The C128 came standard with a Z80 as a secondary processor. (Would have been more useful for me if they'd also had an 8" floppy drive so I could have easily gotten stuff to my parents' CP/M machine at work.)
The C128 is a really bizarre beast - it actually "boots" with the Z-80 in control initially, and uses that to check for a CP/M disk in the drive, a C-64 cartridge in the cartridge port, or if you hold down the Commodore key, and uses that to determine whether to go into CP/M mode, C128 mode or C64 mode on startup...
During CP/M operation, some BIOS functionality actually causes a context switch from the Z-80 to the 8502 and back...
It really is. It's a fantastic looking machine but the internals are just bonkers.
The reason for the internal Z80 was that Commodore had sold all these CP/M plugin cartridges that actually had a Z80 in them, but they drew too much power and the C128 engineers pretty much unilaterally decided it was cheaper to just build in the second chip than sort out the power issue [0].
The story of how this machine was designed and built is quite hair-raising and the likes of which I doubt we'll ever see again!
> An actual Commodore 256 was designed, but never built, thank goodness
I have to disagree with "thank goodness". David's source is undoubtedly Brian Bagnall's "Amiga Years" follow-up to his Commodore book.
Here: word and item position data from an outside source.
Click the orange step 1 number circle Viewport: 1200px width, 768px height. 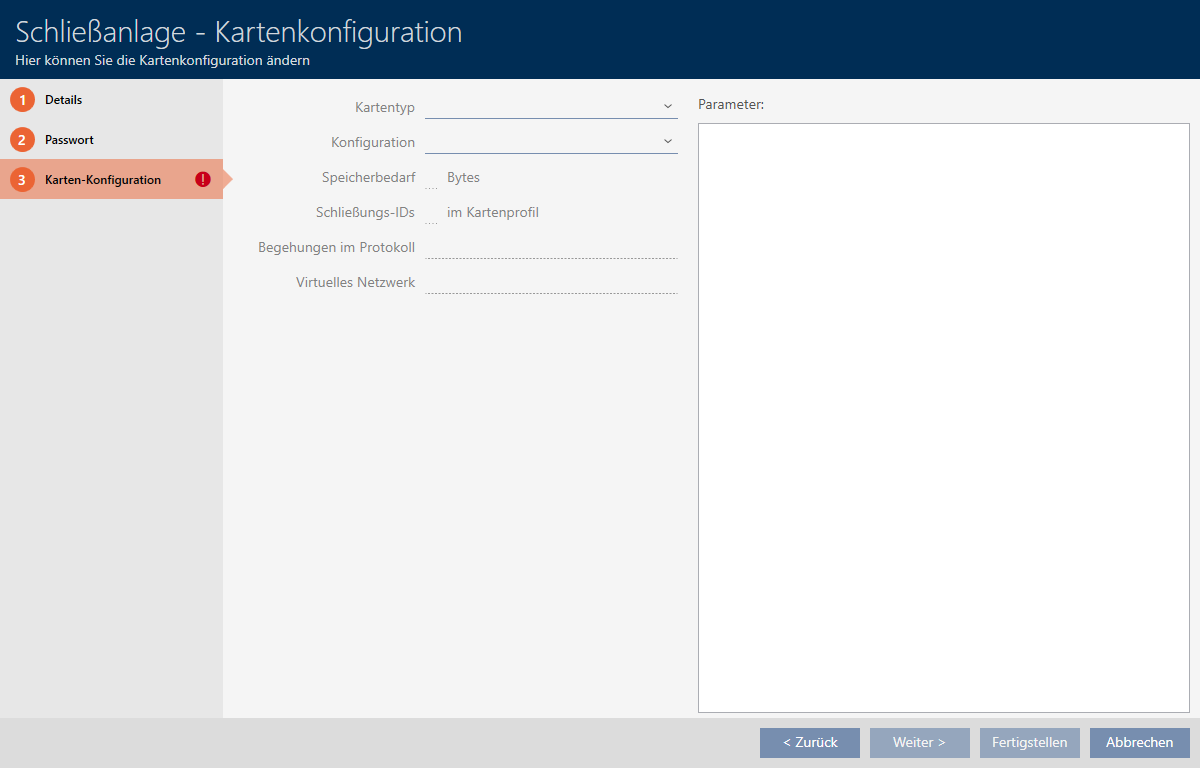22,100
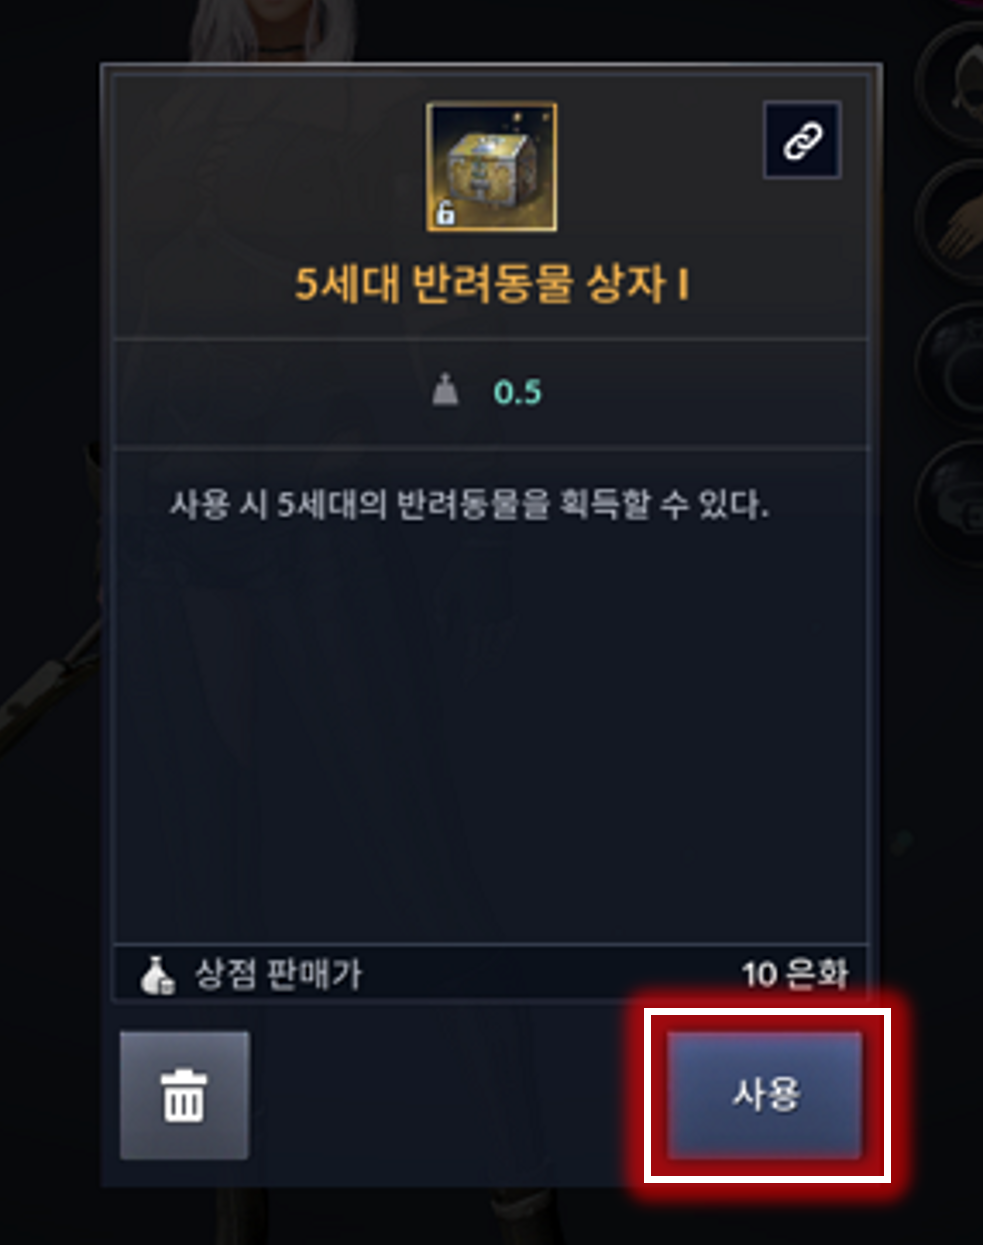
Task: Click the 10 은화 price value
Action: (x=795, y=974)
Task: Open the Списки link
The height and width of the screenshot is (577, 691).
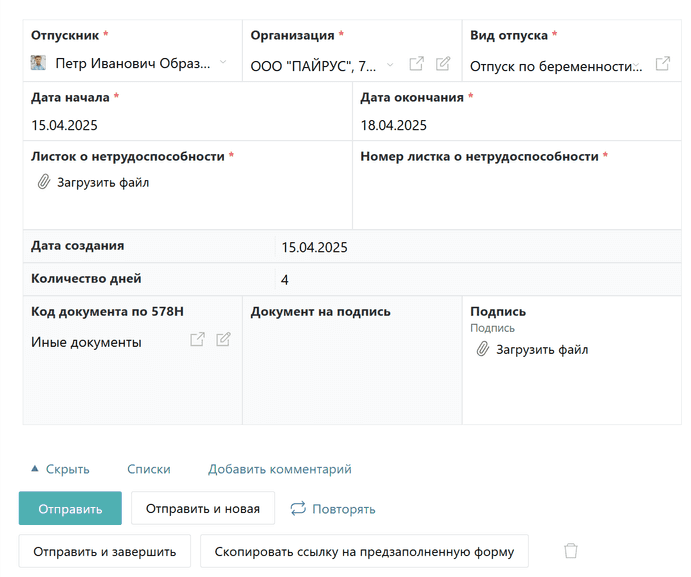Action: 149,469
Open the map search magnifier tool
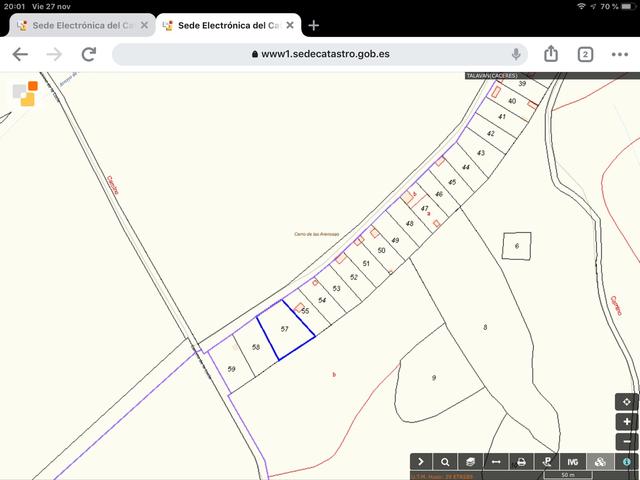 [445, 462]
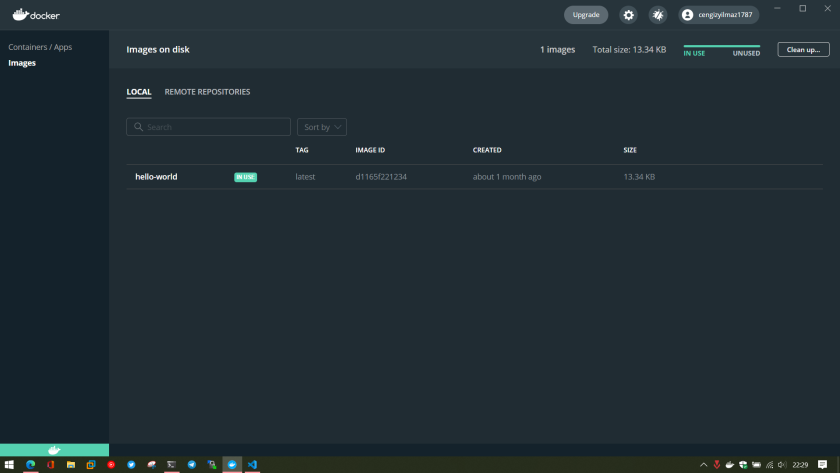Switch to the Remote Repositories tab
840x473 pixels.
[207, 92]
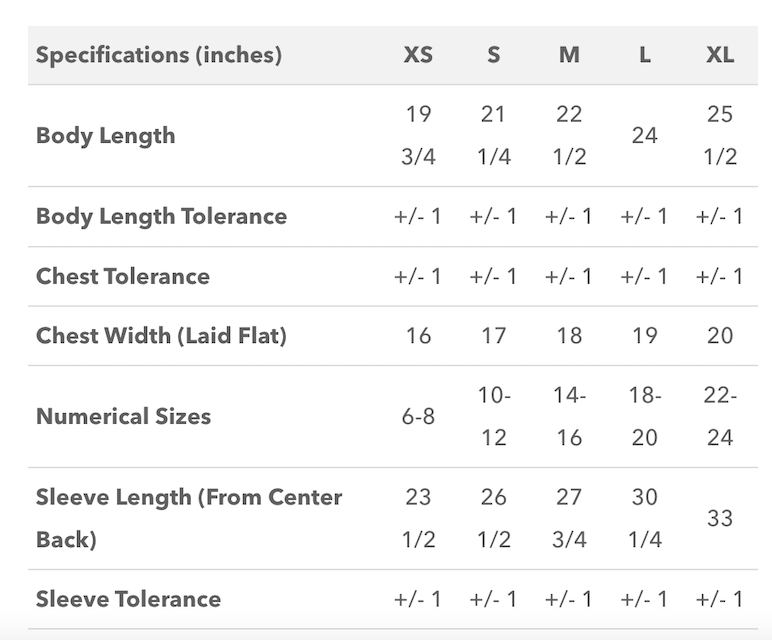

He leaves out many tantalizing details. The C256, codenamed BMW, was being designed by Dave Haynie with Dave DiOrio on the team. These are really brilliant guys and they were putting together a beautiful machine that was never intended to replace the C64, mind you. It was another product family altogether.
But they did release the CBM 256, with an optional 8088 or Z80 daughterboard: http://www.zimmers.net/cbmpics/cb3s.html
Oh, to be a fly on the wall at all of those meetings of computer manufacturers where they asked the engineers "why can't we run PC software too?"